Un millier d’années de bonnes prières et La Princesse du Nebraska, du réalisateur Wayne Wang, sortis en salle en cette fin de juillet 2008, livrent en diptyque deux visages de la femme chinoise. Adaptés d’un recueil de nouvelles de Yiyun Li, ces deux films intimistes entrent en résonance. Partant tous deux d’un point d’hétérotopie, l’exil en Amérique, ils explorent deux temps de la vie d’une femme mais aussi deux époques d’une Chine en mutation. Dix films à son actif, Wayne Wang révélé par Smoke et Brooklyn Boogie, réfugié à 18 ans à Hong Kong puis en Californie pour fuir le début de la Révolution Culturelle, sait de quoi il parle.
Dans Un millier d’années de bonnes prières, c’est le lien d’une fille, Yilan, à son père qui déplie les derniers soubresauts de la piété filiale confucéenne tandis que dans La Princesse du Nebraska, les déambulations de Sasha, étudiante chinoise, témoignent d’une Chine libérée de ses traditions et de sa structure collective. L’Amérique induit le mouvement. Dans le premier essai, l’inscription publicitaire Kum and Go (Come and Go) retient l’attention du père d’Yilan ébloui par la facilité de contact des Américains alors que dans le second c’est Moving On qui soutient l’errance de Sasha, enceinte des œuvres d’un chanteur de l’Opéra de Pékin. « Bouger » rompt les amarres avec « aller et venir » encore soutenu par des repères.
Les deux histoires commencent par une arrivée à l’aéroport. Dans Un millier d’années de bonnes prières la fille, Yilan, qui vit aux Etats-Unis est venu attendre son père, s’amusant de le voir ébloui par la facilité de contact des Américains alors que c’est le ballet désemparé et agacé de deux pieds enchâssés dans de jolis escarpins rouge vernis, réminiscences des petits pieds en lotus, qui traduisent l’attente vaine de La Princesse du Nebraska.
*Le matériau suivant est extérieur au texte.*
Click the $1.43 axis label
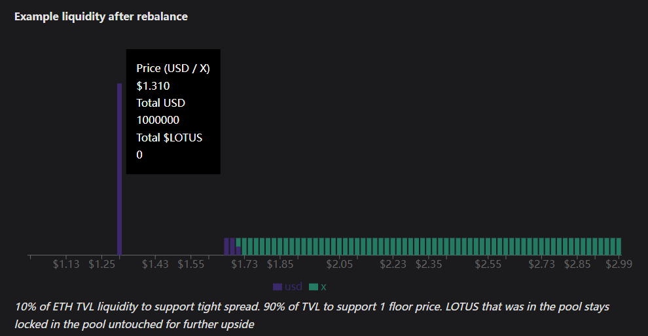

Personne n’est venu l’accueillir. Lien familial d’un côté, solitude de l’autre. Le premier film déplie la manière dont Yilan, aux prises encore avec la piété filiale confucéenne responsable « de la moitié de la littérature chinoise » s’en dégage. Son père, à la fin du film, repart seul en train. Les routes se séparent mais sans rupture. Avec La Princesse du Nebraska le parcours se fait plus chaotique. En effet, Sasha, est seule. Même entourée, personne ne se soucie d’elle. Se cherche-t-elle ? Elle répondra au cours d’un dîner qu’elle est « rien » Vient-elle retrouver l’homme américain qui, comme elle, aimait son amant ? Le constat est lucide et désenchanté. Comme le dit le proverbe chinois, « il faut 300 prières pour traverser un fleuve avec quelqu’un mais il en faut 3 000 pour partager un oreiller » Avant tout, elle cherche une solution pour ce bébé qu’elle porte. Veut-elle le vendre ? Peut-être, mais à condition d’obtenir une plus value liée à la beauté du père. La fin du film la montrera, une fois sa décision prise (on ne dira bien sûr pas laquelle), au milieu de nulle part, flottante, solitaire.
Tout l’art de Wayne Wang est de faire vivre ce bouleversement par un traitement particulier des images. Dans Un millier d’années de bonnes prières, les prises de vue restent plutôt conventionnelles avec des plans immobiles, des images indirectes, à l’image de la relation du père avec sa fille. Dans La Princesse du Nebraska, la caméra, désarrimée, secoue le spectateur avec des images percutées par les émois, secouées par la révolte ou encore floutées, tel une expression de l’errance identitaire.
La force du propos de Wayne Wang réside dans l’enjeu de la langue posée comme pivot de l’ouverture, de la libération de l’être, au-delà du code des conduites. Dans Un millier d’années de bonnes prières, Yilan explique à son père, qui s’inquiète de ne pas la voir joyeuse, que le mandarin l’enferme et ne lui permet pas d’exprimer ses émotions là où la langue américaine le lui permet. La Princesse du Nebraska témoigne du franchissement, les langues sont décloisonnées : le mandarin n’est plus seulement l’apanage des Chinois puisque l’ami américain parle la même langue que Sasha. On l’aura compris, avec Un millier d’années de bonnes prières et La Princesse du Nebraska Wayne Wang nous entraîne au-delà de l’analyse sociologique faisant ressentir une nation en pleine évolution.
À l’heure des J.O. de Pékin, il pose avec acuité la question de la liberté et de l’identité, avec l’exil comme révélateur de sa part de création.